[start GIVEN TEXT]

I am still not getting the conclusion. Your improvement of plotting efficiency is due to the management? or hyperthreading on/off?

Hyperthreading is good for chia plotting or not?

I am working on an old Xeon E3-1230 last night. I was experimenting plotting with old mechanical hard drive. With hyperthreading off, CPU loading showed a periodical wave. With hyperthreading on, CPU loading appeared more arbitrary, especially at the beginning of stage 1. Right now I don’t have final result to tell hyperthreading ON OFF which is good.

The other observation I had:

Xeon E3-1230 4C/8T. When hyperthreading was off, computer shows 4 CPU. I set plot -r 4. CPU load was 45% or so. After I added another -r 4 plot in parallel one hour later, CPU load was 80% or so.

Does that mean I was doing 8 thread task still underload, with hyperthreading OFF?

I’m no expert, and someone correct me if I’m wrong but if you are potting on a mechanical drive you probably won’t see a difference either way because your bottleneck will be the write speed of the HDD. I have an e3-1240v3 and I can tell you that the hyperthreading helps alot if you’re running 3 or 4 plots in parallel. I came from a 4690k (4c/4t) and the extra threads really do help. If you had more physical cores then it might be worth core pinning or something similar but 4 isn’t enough to really play around with.

[end GIVEN TEXT]
[start GIVEN INFORMATION]

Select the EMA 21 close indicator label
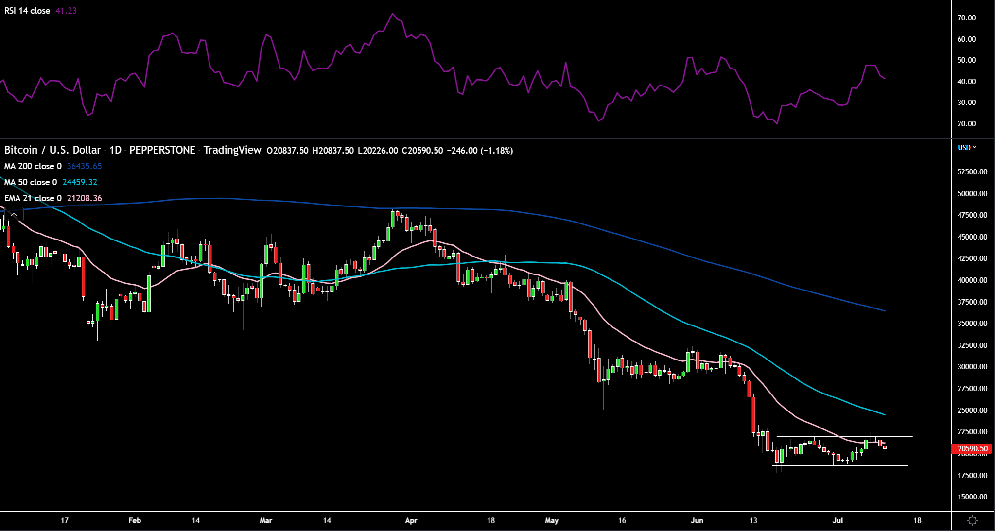The height and width of the screenshot is (531, 995). click(x=33, y=198)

[end GIVEN INFORMATION]

■ EXERCISE 1 ■
Using the forum thread on hyperthreading for Chia plotting, answer the following:
(a) How did CPU loading behave on the Xeon E3-1230 with hyperthreading off?
(b) Roughly what CPU load was reported after a second -r 4 plot was added an hour later?
(c) Which processor did the last poster use before the e3-1240v3?
■ EXERCISE 2 ■
Write the next part of the forum thread on hyperthreading for Chia plotting, following on from its final sentence.

■ FINAL RESULT 1 ■
(a) It showed a periodical wave.
(b) About 80%.
(c) A 4690k (4c/4t).

■ FINAL RESULT 2 ■
what about under windows how to set affinity for only use real processor not fake processor .

Can I just disabled Hyperthreading ? I have dual xeon 2697 … but I don’t know where are the bottlenecks. cpu only about 50% …

Hey bros, last night I configured RAID 0 on two old 7200rpm 500GB SATA hard drive. Performance boosted up. CPU load was high and healthy.

Plotting time is shortened. I got 14 hours on one hard dive before. With two hard RAID 0, look like it can be done in 10 hours.

Computer is an old HP Z210 Xeon. Ten years old.

I think CPU wants to work. We need give her a fast hard drive.